→ **Source material**:
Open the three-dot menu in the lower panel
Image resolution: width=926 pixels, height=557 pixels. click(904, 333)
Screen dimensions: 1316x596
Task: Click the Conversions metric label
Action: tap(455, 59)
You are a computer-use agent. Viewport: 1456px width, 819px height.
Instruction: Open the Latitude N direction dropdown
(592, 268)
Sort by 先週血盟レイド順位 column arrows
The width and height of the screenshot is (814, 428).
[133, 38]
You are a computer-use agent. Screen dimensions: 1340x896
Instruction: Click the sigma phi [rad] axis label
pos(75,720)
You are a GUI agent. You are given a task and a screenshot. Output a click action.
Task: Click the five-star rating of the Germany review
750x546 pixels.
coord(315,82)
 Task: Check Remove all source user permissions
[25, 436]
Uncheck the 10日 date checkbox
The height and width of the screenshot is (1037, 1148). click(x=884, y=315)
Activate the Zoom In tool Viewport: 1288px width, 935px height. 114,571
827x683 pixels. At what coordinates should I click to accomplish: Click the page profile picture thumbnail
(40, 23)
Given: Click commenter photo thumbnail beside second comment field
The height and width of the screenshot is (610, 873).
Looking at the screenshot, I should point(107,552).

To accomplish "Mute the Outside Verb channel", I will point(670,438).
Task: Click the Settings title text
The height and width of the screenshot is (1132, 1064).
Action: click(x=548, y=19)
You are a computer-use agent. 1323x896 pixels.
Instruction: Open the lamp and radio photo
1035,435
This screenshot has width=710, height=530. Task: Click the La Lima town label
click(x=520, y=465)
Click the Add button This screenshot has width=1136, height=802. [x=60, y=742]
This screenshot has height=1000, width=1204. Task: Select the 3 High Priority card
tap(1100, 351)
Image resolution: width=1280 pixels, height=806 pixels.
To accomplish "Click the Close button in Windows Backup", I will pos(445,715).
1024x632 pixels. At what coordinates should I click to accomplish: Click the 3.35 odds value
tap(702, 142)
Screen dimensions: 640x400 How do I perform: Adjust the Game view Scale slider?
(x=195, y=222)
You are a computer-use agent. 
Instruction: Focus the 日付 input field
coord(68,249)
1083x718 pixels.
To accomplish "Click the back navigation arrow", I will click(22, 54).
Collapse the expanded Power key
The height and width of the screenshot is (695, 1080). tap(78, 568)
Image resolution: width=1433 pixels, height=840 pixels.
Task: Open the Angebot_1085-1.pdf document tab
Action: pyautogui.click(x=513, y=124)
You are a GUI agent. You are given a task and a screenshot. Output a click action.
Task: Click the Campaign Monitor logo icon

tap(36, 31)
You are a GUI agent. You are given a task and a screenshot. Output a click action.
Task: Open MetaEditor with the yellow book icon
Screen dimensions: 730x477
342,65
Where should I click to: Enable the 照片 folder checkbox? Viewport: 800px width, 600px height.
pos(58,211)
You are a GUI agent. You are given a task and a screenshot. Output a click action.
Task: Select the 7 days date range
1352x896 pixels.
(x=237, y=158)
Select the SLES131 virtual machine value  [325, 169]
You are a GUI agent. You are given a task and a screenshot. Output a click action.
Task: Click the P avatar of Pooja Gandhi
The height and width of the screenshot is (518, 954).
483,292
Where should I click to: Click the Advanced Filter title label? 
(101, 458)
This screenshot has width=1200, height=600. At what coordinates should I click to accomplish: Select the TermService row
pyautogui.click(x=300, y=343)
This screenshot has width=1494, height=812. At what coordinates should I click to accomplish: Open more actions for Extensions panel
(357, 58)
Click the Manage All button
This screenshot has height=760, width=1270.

→ **What this task involves**: Copy each line of the records that contains the word "computer".

→ **Answer area**:
You are a computer-use agent. Viewport: 1456px width, 819px height.
You are a computer-use agent. Screen dimensions: 1340x896
You are a computer-use agent. 1323x896 pixels.
You are a computer-use agent. 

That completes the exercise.